# WHAT THE TASK REQUIRES
Copy out every line of the records below word for word, leaving out the pictures.

# DATASET ROWS
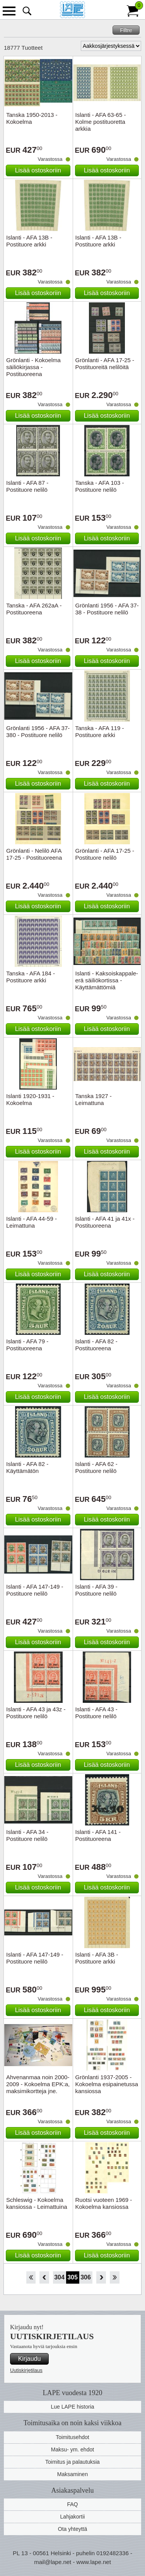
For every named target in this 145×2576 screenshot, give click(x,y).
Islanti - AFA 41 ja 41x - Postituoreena (105, 1222)
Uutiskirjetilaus (26, 2370)
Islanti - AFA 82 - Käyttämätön (27, 1467)
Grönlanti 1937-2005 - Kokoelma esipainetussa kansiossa (106, 2084)
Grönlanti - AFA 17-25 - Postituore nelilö (105, 854)
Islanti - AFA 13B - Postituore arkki (29, 241)
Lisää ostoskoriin (38, 170)
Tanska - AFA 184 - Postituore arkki (30, 977)
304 (59, 2277)
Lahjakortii (72, 2517)
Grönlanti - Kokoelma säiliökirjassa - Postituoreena (33, 367)
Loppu (114, 2277)
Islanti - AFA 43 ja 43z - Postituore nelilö (35, 1712)
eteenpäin (101, 2277)
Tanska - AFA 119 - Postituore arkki (99, 731)
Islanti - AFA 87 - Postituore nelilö (27, 486)
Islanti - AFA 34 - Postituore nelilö (27, 1835)
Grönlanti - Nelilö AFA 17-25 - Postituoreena (34, 854)
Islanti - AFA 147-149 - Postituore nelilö (34, 1590)
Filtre (126, 30)
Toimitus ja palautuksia (72, 2462)
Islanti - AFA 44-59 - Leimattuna (31, 1222)
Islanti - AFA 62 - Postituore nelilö (96, 1467)
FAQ (72, 2504)
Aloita (31, 2277)
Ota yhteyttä (72, 2529)
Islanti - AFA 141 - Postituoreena (98, 1835)
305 (72, 2277)
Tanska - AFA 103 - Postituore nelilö (99, 486)
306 (85, 2277)
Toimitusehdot (72, 2437)
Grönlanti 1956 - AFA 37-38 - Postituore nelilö (107, 609)
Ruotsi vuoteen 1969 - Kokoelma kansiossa (103, 2203)
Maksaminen (72, 2474)
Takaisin (44, 2277)
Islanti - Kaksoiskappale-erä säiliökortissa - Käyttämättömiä (106, 980)
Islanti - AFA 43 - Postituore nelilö (96, 1712)
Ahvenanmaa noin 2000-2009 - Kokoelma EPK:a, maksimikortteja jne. (38, 2084)
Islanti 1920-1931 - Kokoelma (30, 1099)
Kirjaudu (29, 2358)
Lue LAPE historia (72, 2407)
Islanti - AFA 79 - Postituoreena (27, 1344)
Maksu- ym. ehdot (72, 2449)
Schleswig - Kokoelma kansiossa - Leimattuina (36, 2203)
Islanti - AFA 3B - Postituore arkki (96, 1958)
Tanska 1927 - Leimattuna (93, 1099)
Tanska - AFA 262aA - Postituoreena (33, 609)
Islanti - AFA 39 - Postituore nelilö (96, 1590)
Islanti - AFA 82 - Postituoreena (96, 1344)
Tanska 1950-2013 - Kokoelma (32, 118)
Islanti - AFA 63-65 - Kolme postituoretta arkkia (100, 121)
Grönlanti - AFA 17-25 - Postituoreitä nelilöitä (105, 363)
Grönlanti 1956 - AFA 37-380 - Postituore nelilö (38, 731)
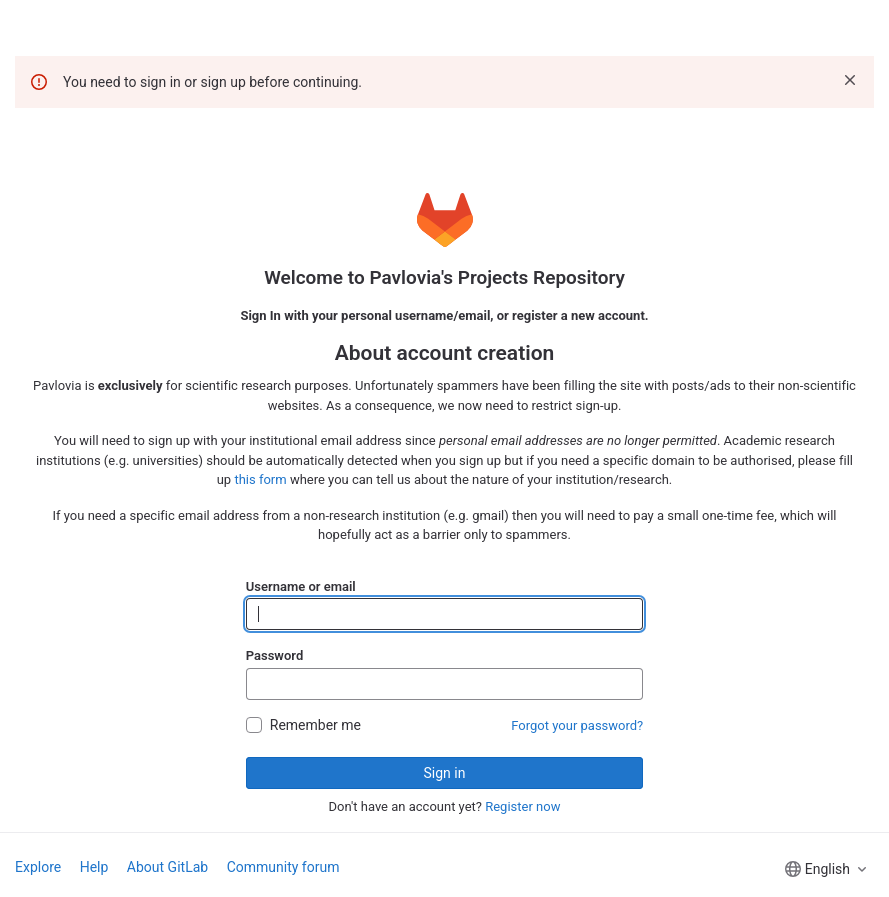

# FULL ANSWER
For every named target in this 145×2576 screenshot, give click(x,y).
Islanti - AFA 41 ja 41x - Postituoreena (105, 1222)
Uutiskirjetilaus (26, 2370)
Islanti - AFA 82 - Käyttämätön (27, 1467)
Grönlanti 1937-2005 - Kokoelma esipainetussa kansiossa (106, 2084)
Grönlanti - AFA 17-25 - Postituore nelilö (105, 854)
Islanti - AFA 13B - Postituore arkki (29, 241)
Lisää ostoskoriin (38, 170)
Tanska - AFA 184 - Postituore arkki (30, 977)
304 (59, 2277)
Lahjakortii (72, 2517)
Grönlanti - Kokoelma säiliökirjassa - Postituoreena (33, 367)
Loppu (114, 2277)
Islanti - AFA 43 ja 43z - Postituore nelilö (35, 1712)
eteenpäin (101, 2277)
Tanska - AFA 119 - Postituore arkki (99, 731)
Islanti - AFA 87 - Postituore nelilö (27, 486)
Islanti - AFA 34 - Postituore nelilö (27, 1835)
Grönlanti - Nelilö AFA 17-25 - Postituoreena (34, 854)
Islanti - AFA 147-149 - Postituore nelilö (34, 1590)
Filtre (126, 30)
Toimitus ja palautuksia (72, 2462)
Islanti - AFA 44-59 - Leimattuna (31, 1222)
Islanti - AFA 62 - Postituore nelilö (96, 1467)
FAQ (72, 2504)
Aloita (31, 2277)
Ota yhteyttä (72, 2529)
Islanti - AFA 141 - Postituoreena (98, 1835)
305 (72, 2277)
Tanska - AFA 103 - Postituore nelilö (99, 486)
306 (85, 2277)
Toimitusehdot (72, 2437)
Grönlanti 1956 - AFA 37-38 - Postituore nelilö (107, 609)
Ruotsi vuoteen 1969 - Kokoelma kansiossa (103, 2203)
Maksaminen (72, 2474)
Takaisin (44, 2277)
Islanti - Kaksoiskappale-erä säiliökortissa - Käyttämättömiä (106, 980)
Islanti - AFA 43 - Postituore nelilö (96, 1712)
Ahvenanmaa noin 2000-2009 - Kokoelma EPK:a, maksimikortteja jne. (38, 2084)
Islanti 1920-1931 - Kokoelma (30, 1099)
Kirjaudu (29, 2358)
Lue LAPE historia (72, 2407)
Islanti - AFA 79 - Postituoreena (27, 1344)
Maksu- ym. ehdot (72, 2449)
Schleswig - Kokoelma kansiossa - Leimattuina (36, 2203)
Islanti - AFA 3B - Postituore arkki (96, 1958)
Tanska 1927 - Leimattuna (93, 1099)
Tanska - AFA 262aA - Postituoreena (33, 609)
Islanti - AFA 39 - Postituore nelilö (96, 1590)
Islanti - AFA 82 - Postituoreena (96, 1344)
Tanska 1950-2013 - Kokoelma (32, 118)
Islanti - AFA 63-65 - Kolme postituoretta arkkia (100, 121)
Grönlanti - AFA 17-25 - Postituoreitä nelilöitä (105, 363)
Grönlanti 1956 - AFA 37-380 - Postituore nelilö (38, 731)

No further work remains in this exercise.